__What you should do__. Would you quote every entry exactly, dropping only the pictures?
*** Opening Data ***
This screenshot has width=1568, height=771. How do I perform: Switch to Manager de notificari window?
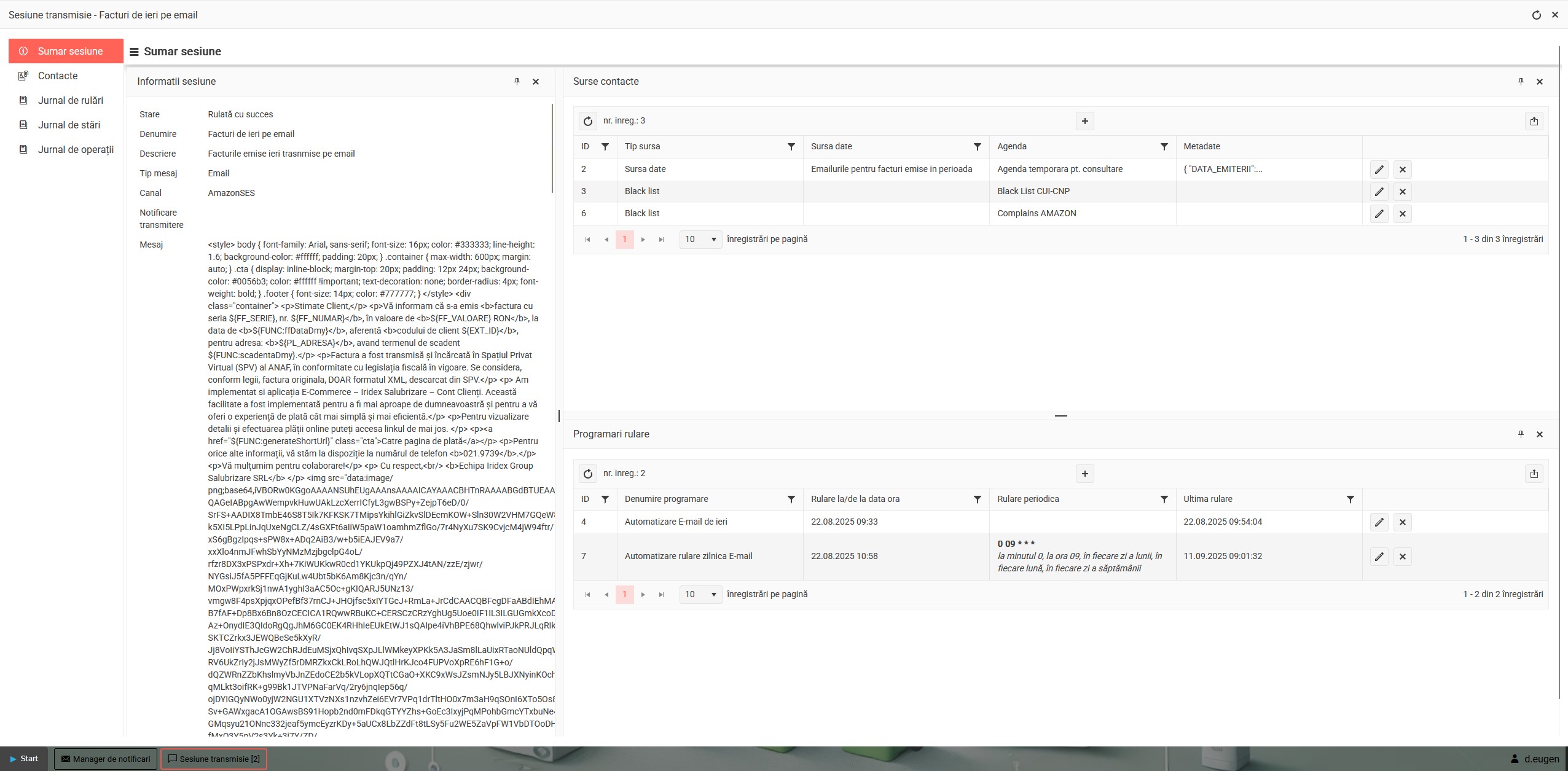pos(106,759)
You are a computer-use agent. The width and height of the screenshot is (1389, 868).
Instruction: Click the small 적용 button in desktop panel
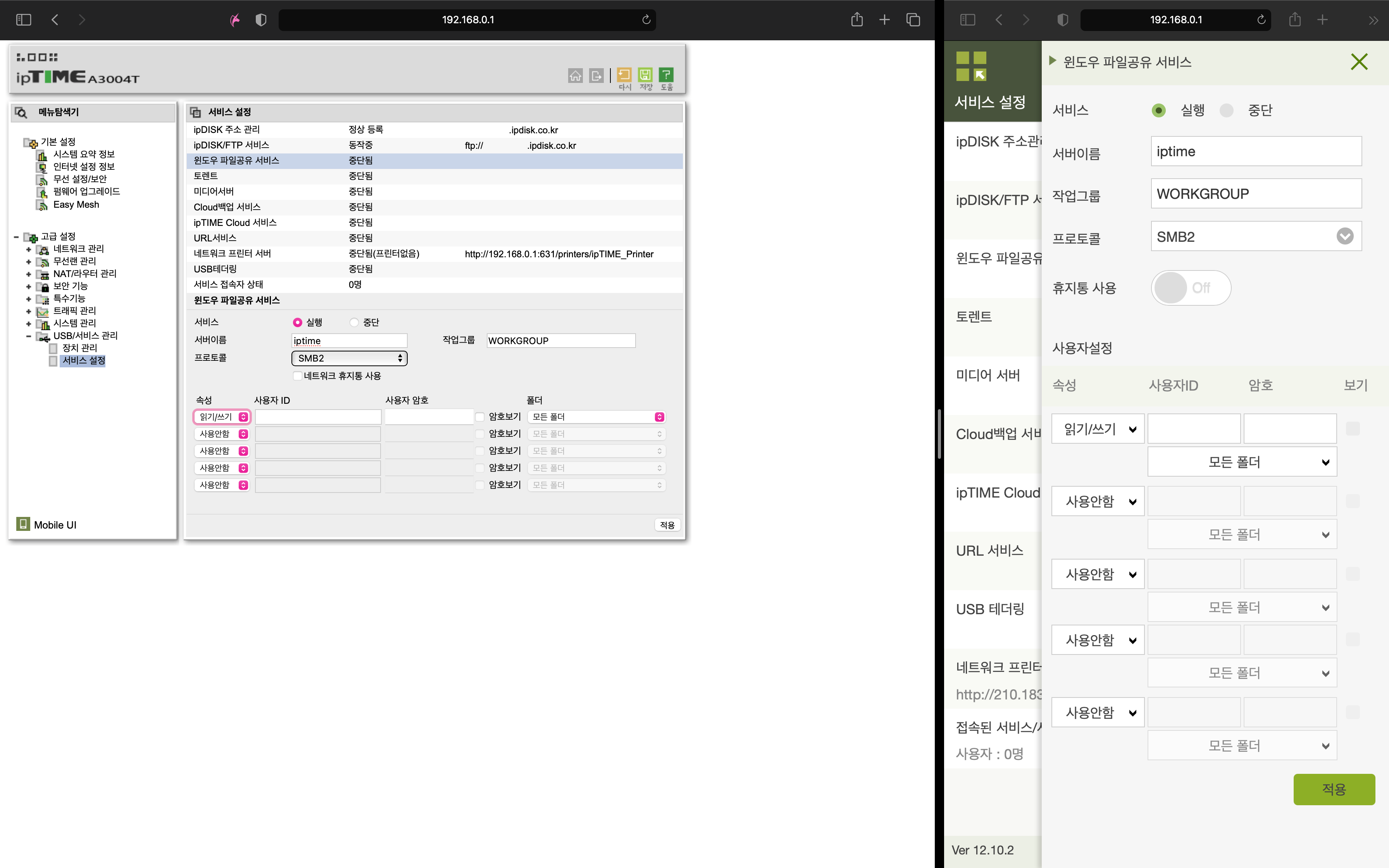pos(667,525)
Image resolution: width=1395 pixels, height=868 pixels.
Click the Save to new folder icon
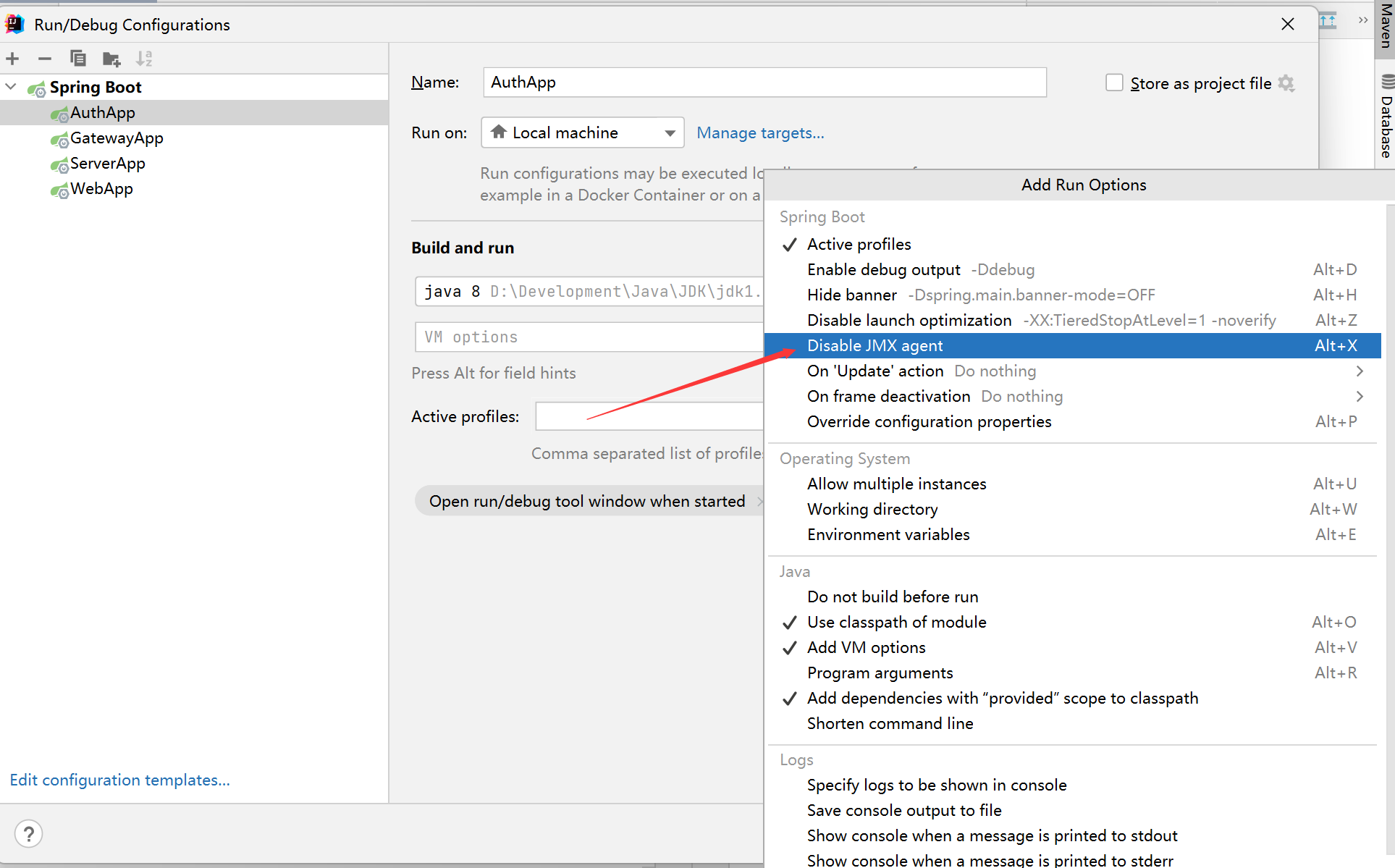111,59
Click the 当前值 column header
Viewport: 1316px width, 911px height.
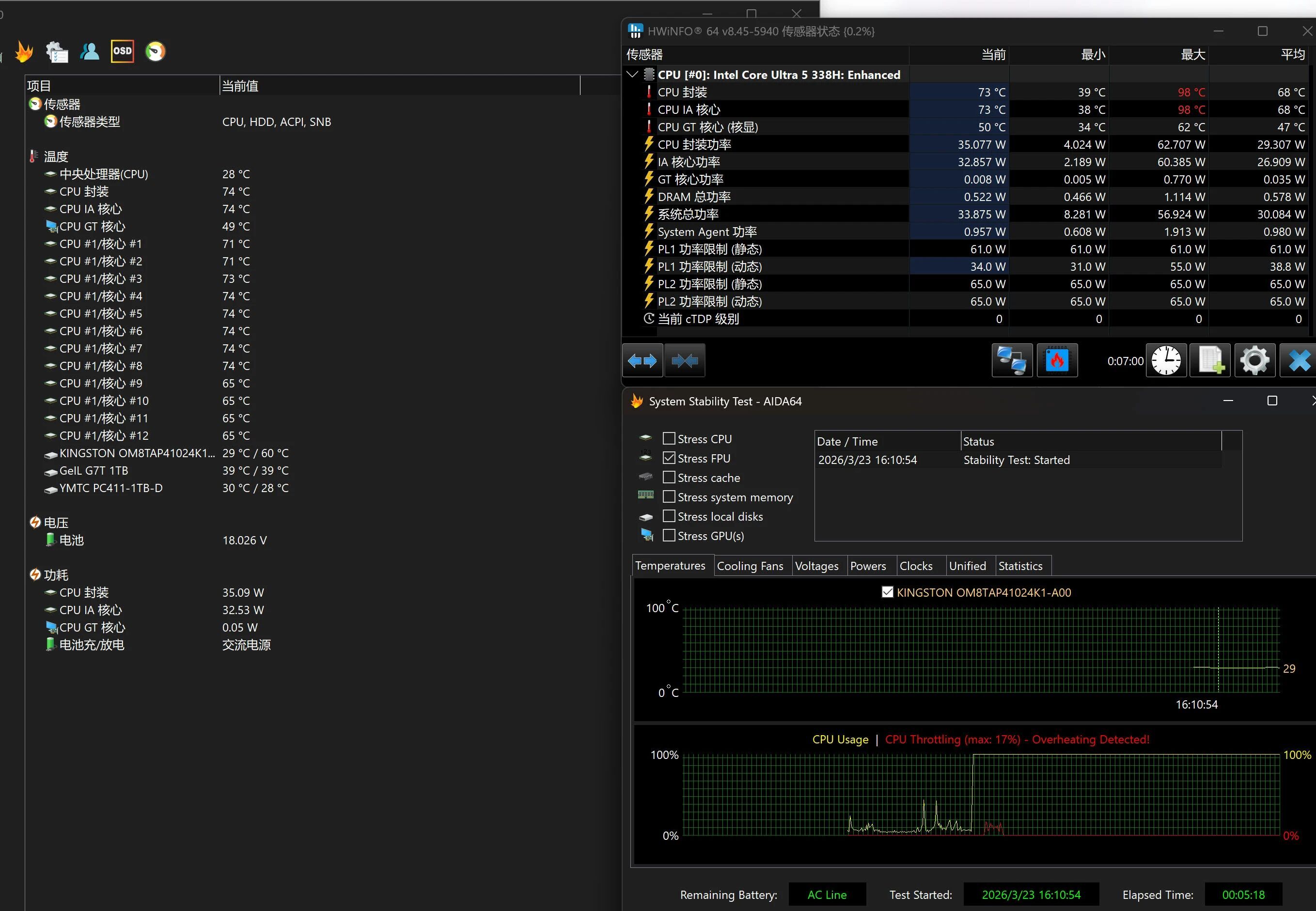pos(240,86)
*** Closing Data ***
__Your response__.
This screenshot has width=1568, height=771. How do I perform: Switch to Manager de notificari window?
pos(106,759)
You are a computer-use agent. The width and height of the screenshot is (1389, 868).
Instruction: Click the small 적용 button in desktop panel
pos(667,525)
Image resolution: width=1395 pixels, height=868 pixels.
Click the Save to new folder icon
111,59
Click the 当前值 column header
Viewport: 1316px width, 911px height.
pos(240,86)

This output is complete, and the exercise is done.